### Entries
━━━━━━

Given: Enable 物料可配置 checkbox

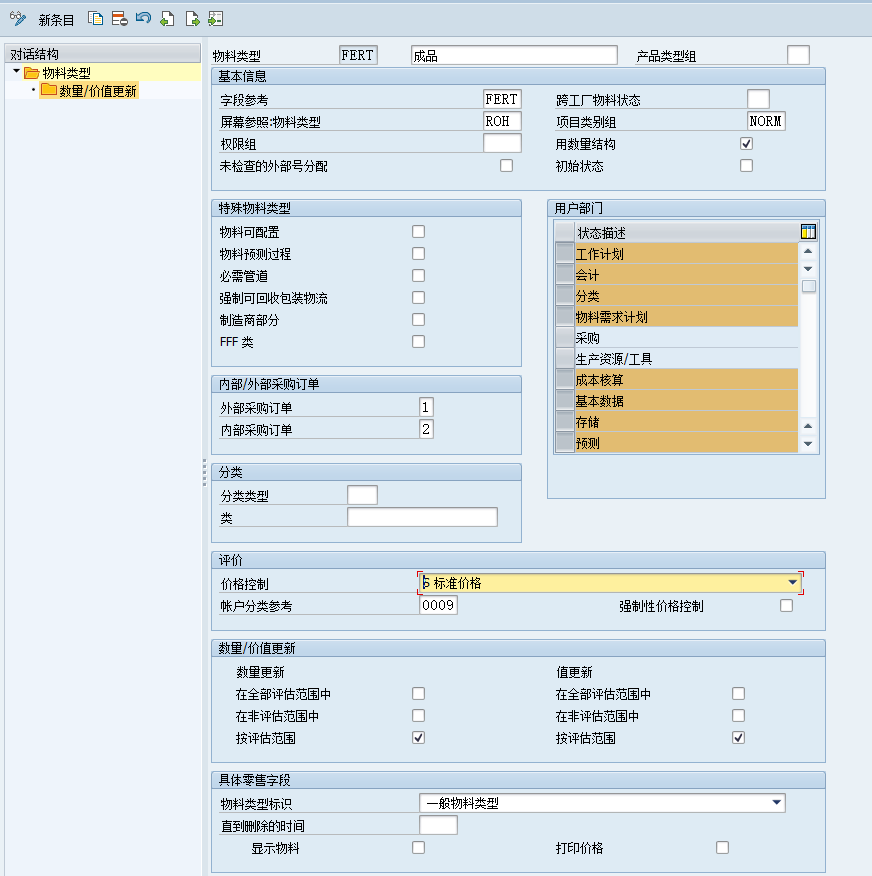Looking at the screenshot, I should pyautogui.click(x=418, y=232).
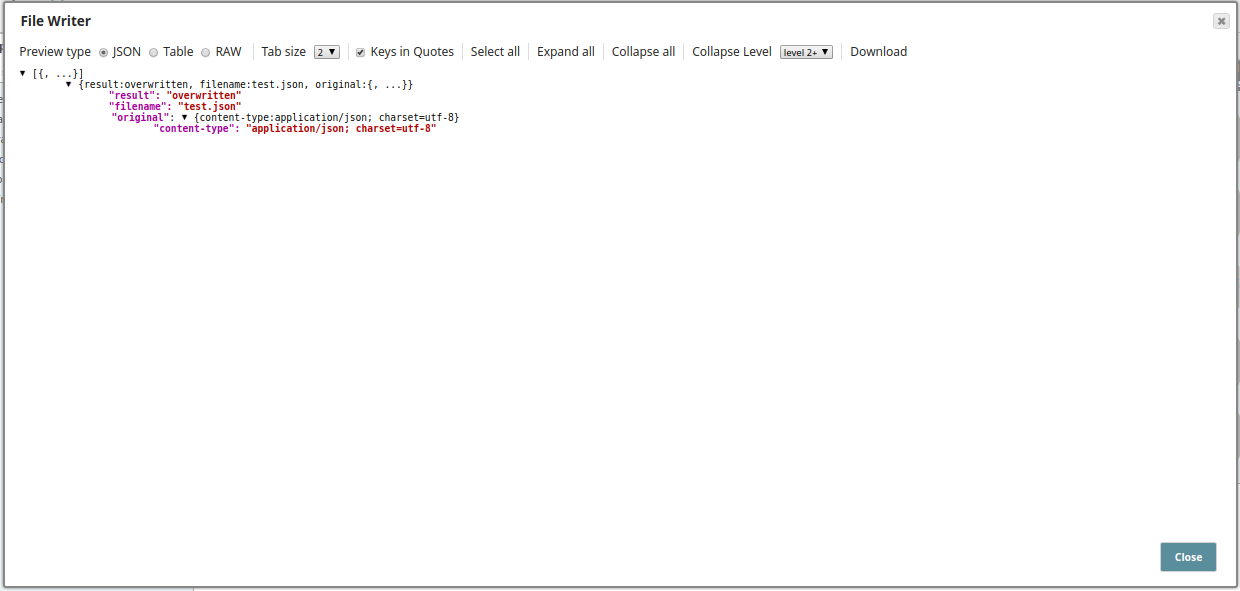Click Expand all
Viewport: 1240px width, 591px height.
[x=565, y=51]
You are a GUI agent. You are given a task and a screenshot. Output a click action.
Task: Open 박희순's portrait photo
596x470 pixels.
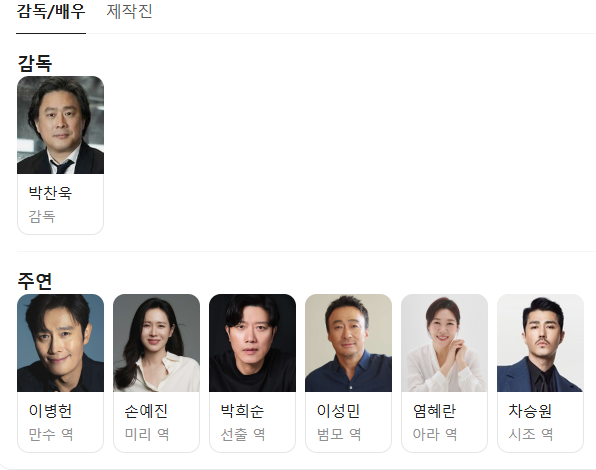point(252,343)
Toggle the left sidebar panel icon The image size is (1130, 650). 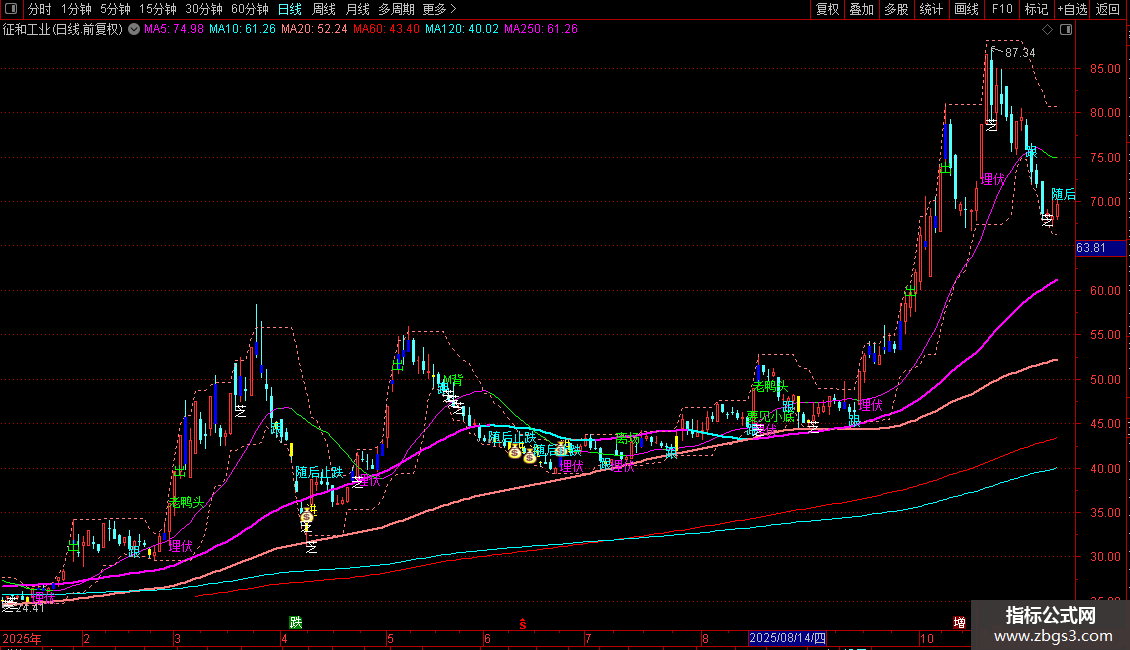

━━━━━━

### Stated task
Switch "portrait photo" to "profile picture" throughout the records above, then give all the records again with everything else unchanged and the pictures left out.

### Result of this exercise
Given: Enable 物料可配置 checkbox

Looking at the screenshot, I should pyautogui.click(x=418, y=232).
Click Expand all
Viewport: 1240px width, 591px height.
[x=565, y=51]
You are a GUI agent. You are given a task and a screenshot. Output a click action.
Task: Open 박희순's profile picture
596x470 pixels.
point(252,343)
Toggle the left sidebar panel icon The image size is (1130, 650). 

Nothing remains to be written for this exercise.